Raw data Start Marker
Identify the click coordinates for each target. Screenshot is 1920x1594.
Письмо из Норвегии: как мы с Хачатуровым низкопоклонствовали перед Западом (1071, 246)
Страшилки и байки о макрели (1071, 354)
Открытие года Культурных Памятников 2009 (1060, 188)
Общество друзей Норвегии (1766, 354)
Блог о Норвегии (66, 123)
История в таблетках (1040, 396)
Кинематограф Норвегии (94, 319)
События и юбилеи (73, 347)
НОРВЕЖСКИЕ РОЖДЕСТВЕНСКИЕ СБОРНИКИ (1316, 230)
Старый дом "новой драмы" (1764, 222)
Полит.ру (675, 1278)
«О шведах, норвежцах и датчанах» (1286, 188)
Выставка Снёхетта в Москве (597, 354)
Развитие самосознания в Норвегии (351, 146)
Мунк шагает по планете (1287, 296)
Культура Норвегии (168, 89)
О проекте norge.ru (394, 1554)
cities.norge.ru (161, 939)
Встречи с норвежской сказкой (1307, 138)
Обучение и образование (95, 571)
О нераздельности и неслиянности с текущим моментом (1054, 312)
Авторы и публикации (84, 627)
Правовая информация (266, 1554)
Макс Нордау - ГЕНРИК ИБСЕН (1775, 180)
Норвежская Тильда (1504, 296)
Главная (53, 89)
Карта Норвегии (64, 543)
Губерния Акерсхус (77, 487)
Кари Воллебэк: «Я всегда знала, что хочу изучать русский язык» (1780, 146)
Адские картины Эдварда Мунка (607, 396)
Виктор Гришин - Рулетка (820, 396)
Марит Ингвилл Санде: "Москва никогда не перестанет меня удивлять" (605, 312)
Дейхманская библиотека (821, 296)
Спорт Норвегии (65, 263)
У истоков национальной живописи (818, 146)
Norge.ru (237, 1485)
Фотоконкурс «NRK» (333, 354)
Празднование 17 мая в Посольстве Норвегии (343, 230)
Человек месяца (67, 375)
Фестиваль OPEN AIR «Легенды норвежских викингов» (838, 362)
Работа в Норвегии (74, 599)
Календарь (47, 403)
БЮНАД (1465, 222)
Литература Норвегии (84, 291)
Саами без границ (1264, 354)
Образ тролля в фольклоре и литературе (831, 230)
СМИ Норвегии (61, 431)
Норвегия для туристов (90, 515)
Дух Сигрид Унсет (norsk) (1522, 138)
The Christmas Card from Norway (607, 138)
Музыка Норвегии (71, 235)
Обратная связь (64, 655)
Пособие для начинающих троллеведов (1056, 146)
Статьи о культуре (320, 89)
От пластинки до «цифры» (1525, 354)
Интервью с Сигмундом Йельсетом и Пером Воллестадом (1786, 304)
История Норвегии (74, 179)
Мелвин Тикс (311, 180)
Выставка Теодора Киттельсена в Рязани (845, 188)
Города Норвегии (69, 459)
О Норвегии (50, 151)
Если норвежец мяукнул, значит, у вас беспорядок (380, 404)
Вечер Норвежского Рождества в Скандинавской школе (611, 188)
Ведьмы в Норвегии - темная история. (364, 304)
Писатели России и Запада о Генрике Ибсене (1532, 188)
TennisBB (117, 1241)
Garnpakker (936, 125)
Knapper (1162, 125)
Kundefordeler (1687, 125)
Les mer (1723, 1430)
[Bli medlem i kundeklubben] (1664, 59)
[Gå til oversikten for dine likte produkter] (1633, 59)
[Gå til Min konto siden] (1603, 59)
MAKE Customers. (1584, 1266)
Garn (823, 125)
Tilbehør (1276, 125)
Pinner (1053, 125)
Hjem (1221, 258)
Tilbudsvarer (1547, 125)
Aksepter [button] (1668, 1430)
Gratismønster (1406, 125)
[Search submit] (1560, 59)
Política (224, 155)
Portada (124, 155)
Raw data End Marker
Exercise: Could you find each line in the entries that contains the string "Выставка" and copy it?

Output for this exercise:
Выставка Снёхетта в Москве (597, 354)
Выставка Теодора Киттельсена в Рязани (845, 188)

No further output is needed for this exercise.